### WHAT IS NEEDED:
Given the records below, would you repeat exactly the lines that begin at the one containing "Tetap Glowing Saat" and end at the one containing "Rutin Dan Disiplin, Kunci", inclusive?

[[ SOURCE DATA, beginning ]]

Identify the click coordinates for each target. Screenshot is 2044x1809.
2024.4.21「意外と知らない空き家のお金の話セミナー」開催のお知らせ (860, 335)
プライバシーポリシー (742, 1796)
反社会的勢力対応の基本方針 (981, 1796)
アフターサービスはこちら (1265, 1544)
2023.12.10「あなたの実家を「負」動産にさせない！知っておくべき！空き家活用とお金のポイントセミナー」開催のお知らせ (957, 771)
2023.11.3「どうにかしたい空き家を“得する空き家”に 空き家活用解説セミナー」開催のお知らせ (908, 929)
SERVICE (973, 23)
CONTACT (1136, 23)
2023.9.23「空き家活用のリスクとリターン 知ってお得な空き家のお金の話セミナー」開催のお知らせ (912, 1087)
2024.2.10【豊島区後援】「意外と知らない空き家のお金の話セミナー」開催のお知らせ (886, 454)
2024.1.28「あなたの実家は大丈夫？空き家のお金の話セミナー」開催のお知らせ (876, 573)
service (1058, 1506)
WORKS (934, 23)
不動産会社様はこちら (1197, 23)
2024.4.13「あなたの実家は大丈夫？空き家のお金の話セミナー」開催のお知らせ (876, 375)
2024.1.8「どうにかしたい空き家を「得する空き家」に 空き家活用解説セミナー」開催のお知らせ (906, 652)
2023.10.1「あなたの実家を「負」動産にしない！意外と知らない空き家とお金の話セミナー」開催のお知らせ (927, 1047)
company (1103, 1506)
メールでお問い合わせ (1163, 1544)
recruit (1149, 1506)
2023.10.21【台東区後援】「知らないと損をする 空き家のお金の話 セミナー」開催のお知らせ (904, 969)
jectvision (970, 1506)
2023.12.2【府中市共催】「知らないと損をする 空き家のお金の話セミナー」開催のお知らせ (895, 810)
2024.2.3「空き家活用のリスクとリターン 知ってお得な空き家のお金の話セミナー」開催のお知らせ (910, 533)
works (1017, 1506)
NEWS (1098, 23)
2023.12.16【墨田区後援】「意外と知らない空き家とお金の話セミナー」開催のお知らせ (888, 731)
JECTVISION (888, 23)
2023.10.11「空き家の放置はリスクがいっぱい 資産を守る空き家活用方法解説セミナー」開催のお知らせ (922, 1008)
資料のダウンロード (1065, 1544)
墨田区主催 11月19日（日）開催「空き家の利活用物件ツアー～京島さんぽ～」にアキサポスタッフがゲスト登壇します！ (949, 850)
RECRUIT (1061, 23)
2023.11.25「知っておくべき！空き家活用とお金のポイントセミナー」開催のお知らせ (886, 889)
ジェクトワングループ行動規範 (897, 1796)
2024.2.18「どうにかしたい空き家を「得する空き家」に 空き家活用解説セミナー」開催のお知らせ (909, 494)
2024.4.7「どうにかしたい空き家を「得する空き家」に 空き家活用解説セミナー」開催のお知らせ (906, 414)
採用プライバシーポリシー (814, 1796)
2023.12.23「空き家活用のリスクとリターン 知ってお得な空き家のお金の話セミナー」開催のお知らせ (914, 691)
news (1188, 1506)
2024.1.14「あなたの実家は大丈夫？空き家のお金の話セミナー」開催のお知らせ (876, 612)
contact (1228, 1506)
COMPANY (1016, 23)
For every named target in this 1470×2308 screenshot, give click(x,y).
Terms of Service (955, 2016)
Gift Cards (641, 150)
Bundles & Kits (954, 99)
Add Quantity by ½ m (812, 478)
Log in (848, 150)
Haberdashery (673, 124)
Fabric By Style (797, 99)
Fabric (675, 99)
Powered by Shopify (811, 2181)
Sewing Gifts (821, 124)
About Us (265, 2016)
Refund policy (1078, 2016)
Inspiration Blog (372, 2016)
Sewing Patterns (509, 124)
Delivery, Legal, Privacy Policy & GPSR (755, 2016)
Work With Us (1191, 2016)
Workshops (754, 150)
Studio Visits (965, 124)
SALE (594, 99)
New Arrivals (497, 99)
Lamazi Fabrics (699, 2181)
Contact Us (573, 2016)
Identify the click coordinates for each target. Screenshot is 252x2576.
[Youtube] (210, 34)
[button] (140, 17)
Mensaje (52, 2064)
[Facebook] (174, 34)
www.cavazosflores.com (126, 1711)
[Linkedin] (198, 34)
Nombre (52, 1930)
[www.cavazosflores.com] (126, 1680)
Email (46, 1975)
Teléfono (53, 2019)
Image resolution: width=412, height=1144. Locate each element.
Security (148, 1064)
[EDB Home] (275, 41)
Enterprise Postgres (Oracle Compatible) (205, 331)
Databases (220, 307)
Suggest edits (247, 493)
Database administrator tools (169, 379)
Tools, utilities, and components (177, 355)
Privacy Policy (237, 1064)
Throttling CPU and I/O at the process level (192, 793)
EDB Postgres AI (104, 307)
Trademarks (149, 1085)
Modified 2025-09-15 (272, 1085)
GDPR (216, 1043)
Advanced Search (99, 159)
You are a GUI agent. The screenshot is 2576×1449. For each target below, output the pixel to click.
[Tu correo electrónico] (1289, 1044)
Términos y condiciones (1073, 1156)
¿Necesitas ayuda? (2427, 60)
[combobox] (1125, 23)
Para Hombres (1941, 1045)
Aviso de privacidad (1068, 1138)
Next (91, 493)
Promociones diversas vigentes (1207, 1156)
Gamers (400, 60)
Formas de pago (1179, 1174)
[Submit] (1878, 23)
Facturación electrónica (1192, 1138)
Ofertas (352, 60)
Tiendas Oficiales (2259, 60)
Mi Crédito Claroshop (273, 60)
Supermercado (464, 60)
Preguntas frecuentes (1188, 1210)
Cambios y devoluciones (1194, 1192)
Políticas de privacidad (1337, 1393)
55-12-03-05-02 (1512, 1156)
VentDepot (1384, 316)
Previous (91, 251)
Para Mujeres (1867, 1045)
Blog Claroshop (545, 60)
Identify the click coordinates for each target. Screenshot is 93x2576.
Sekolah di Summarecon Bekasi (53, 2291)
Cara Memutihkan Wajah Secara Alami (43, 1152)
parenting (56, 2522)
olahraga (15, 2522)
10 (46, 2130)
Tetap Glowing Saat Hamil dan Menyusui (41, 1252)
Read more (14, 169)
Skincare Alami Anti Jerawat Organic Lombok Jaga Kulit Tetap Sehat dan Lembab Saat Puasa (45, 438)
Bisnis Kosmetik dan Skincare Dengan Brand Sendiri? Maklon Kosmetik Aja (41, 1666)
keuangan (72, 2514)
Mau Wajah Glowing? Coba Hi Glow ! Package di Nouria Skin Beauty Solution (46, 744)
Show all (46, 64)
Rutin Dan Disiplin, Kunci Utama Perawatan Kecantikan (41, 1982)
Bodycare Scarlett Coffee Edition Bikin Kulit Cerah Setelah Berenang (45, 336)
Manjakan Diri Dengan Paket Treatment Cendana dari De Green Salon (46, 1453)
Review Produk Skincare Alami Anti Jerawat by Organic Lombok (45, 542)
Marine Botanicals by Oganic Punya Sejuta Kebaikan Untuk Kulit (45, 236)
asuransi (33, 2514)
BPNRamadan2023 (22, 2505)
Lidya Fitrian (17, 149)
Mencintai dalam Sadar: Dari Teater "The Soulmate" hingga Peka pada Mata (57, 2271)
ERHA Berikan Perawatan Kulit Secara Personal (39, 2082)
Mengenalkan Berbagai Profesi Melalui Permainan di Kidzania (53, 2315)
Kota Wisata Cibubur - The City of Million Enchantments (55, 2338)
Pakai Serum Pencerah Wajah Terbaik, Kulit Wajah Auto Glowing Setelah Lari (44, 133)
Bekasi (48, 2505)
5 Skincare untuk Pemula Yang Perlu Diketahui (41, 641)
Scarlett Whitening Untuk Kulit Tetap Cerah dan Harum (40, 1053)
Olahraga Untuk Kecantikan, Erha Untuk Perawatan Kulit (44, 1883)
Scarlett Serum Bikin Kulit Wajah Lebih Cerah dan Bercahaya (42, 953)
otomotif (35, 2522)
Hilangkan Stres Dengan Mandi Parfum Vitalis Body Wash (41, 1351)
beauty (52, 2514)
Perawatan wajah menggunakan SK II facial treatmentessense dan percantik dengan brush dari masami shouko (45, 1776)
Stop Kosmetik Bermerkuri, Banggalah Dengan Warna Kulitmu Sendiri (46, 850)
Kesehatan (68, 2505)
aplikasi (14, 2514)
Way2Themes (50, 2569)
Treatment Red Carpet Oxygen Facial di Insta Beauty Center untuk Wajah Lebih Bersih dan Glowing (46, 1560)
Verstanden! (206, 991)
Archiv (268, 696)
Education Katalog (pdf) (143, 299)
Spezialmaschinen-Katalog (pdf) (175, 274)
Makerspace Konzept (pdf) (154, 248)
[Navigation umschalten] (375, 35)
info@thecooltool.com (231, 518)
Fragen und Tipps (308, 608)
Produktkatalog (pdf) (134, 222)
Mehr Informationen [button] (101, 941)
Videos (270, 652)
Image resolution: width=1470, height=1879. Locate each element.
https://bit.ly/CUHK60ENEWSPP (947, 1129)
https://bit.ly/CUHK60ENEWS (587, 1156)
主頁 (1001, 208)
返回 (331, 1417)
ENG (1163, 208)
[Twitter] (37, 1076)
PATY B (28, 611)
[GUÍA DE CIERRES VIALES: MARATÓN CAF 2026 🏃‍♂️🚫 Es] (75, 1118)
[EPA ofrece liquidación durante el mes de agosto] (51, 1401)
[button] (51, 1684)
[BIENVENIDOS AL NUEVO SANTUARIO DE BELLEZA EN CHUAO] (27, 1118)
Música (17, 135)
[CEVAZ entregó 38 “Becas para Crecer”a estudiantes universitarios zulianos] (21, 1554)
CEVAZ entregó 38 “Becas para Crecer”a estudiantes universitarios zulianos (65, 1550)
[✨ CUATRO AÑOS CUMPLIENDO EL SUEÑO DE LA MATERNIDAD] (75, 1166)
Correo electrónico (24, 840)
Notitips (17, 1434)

[[ SOURCE DATA, end ]]

### RESULT FOR THIS TASK:
Tetap Glowing Saat Hamil dan Menyusui (41, 1252)
Read more (14, 169)
Skincare Alami Anti Jerawat Organic Lombok Jaga Kulit Tetap Sehat dan Lembab Saat Puasa (45, 438)
Bisnis Kosmetik dan Skincare Dengan Brand Sendiri? Maklon Kosmetik Aja (41, 1666)
keuangan (72, 2514)
Mau Wajah Glowing? Coba Hi Glow ! Package di Nouria Skin Beauty Solution (46, 744)
Show all (46, 64)
Rutin Dan Disiplin, Kunci Utama Perawatan Kecantikan (41, 1982)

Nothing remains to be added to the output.